■ EXTRACT:

Legendary technology publisher Tim O’Reilly is the speaker at today’s Media Lab Conversations with Joi Ito. O’Reilly Media is one of the best respected technology publishers in the industry, producing many of the books working programmers rely on to build their software and systems. O’Reilly is also an important convener – the conferences his organization hosts are important in shaping the dialog about the internet and innovation.
Tim opens his talk with two quotes, one from Oscar Wilde (“Quotation is a serviceable substitution for wit”) and a second from designer Edwin Schlossberg: “The skill of writing is to create a context in which others can think.” Tim suggests that where he has been most influential and powerful is around presenting big ideas that create context for how others fit. In practice, he publishes books and organizes conferences – in a larger sense, he’s constructing ideas and frames.
He considers his first big success to be changing the framing around open source software. There had been a dialog around “free software” from Richard Stallman, which Eric Raymond helped push towards a discussions around “open source”. But Tim worried that these guys were just talking about Linux, and wondered why they weren’t talking about the web or about DNS. He realized that Stallman’s argument was primarily a political one, and that Eric had moved the narrative slightly, but fel that neither was creating a broader context that showed what the projects had in common. The internet itself is an example of open source software and open source thinking.
A second success came from developing Dale Dougherty‘s term “Web 2.0” The term was coined to make the case that, despite a crash in the tech market, the web wasn’t over, but would come back. Tim expanded the idea into talking about the web as an operating system, supporting subsystems like mapping and identity which can reside somewhere out there in the cloud. The specific term – Web 2.0 – doesn’t matter, but the shift in framing does.

■ SUPPLIED MATERIAL:
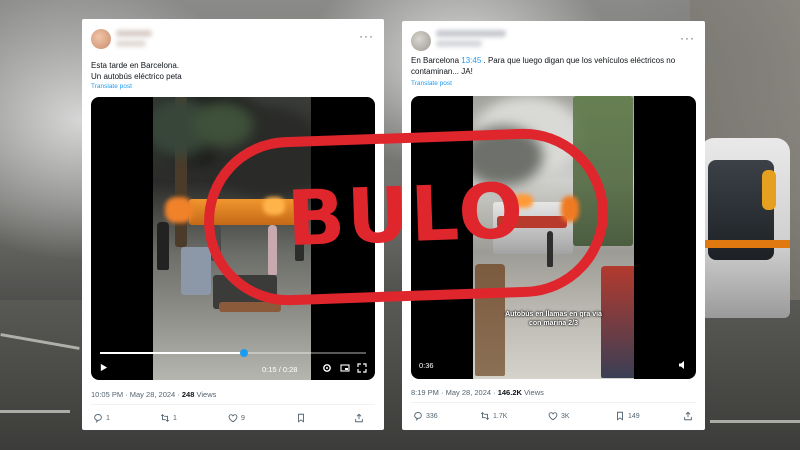 This screenshot has height=450, width=800. I want to click on video-progress-knob, so click(244, 353).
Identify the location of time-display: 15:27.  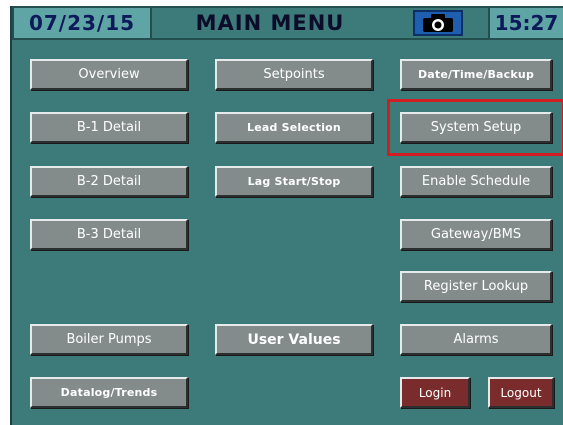
(526, 23).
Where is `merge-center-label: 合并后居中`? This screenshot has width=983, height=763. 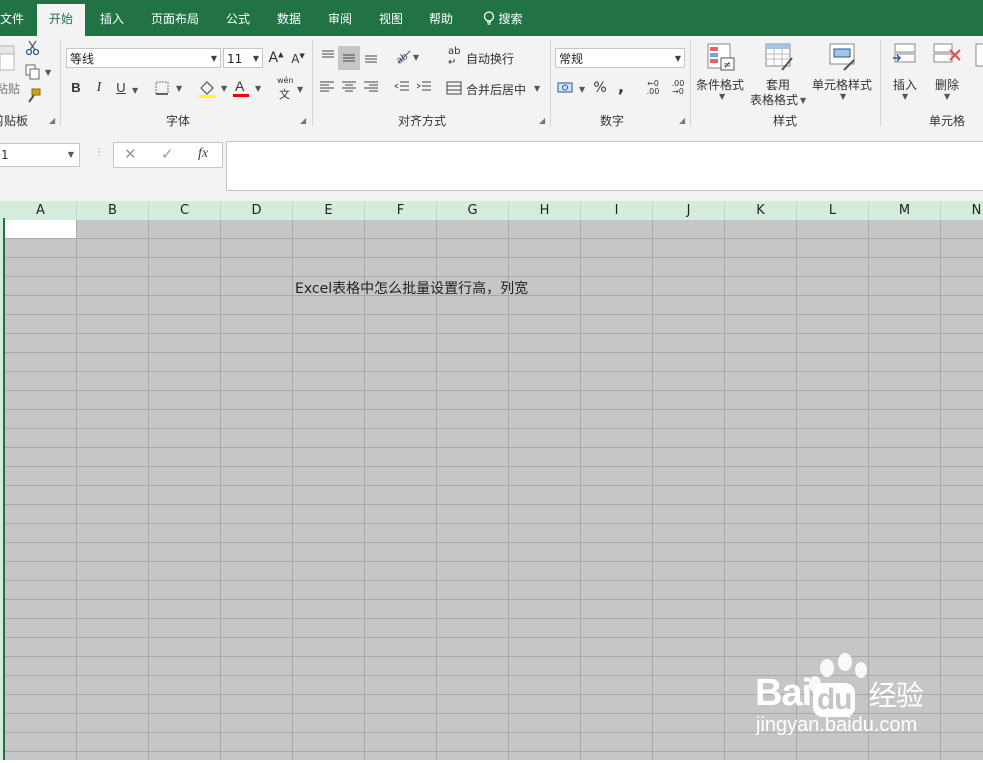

■ USING THE INFORMATION:
- 1) According to the passage on Tim O'Reilly, whose term was "Web 2.0"?
- 2) Retype the stretch of the passage on Tim O'Reilly from "A second success" through "in framing does.".

■ RESPONSES BY TASK:
- 1) Dale Dougherty

- 2)
A second success came from developing Dale Dougherty‘s term “Web 2.0” The term was coined to make the case that, despite a crash in the tech market, the web wasn’t over, but would come back. Tim expanded the idea into talking about the web as an operating system, supporting subsystems like mapping and identity which can reside somewhere out there in the cloud. The specific term – Web 2.0 – doesn’t matter, but the shift in framing does.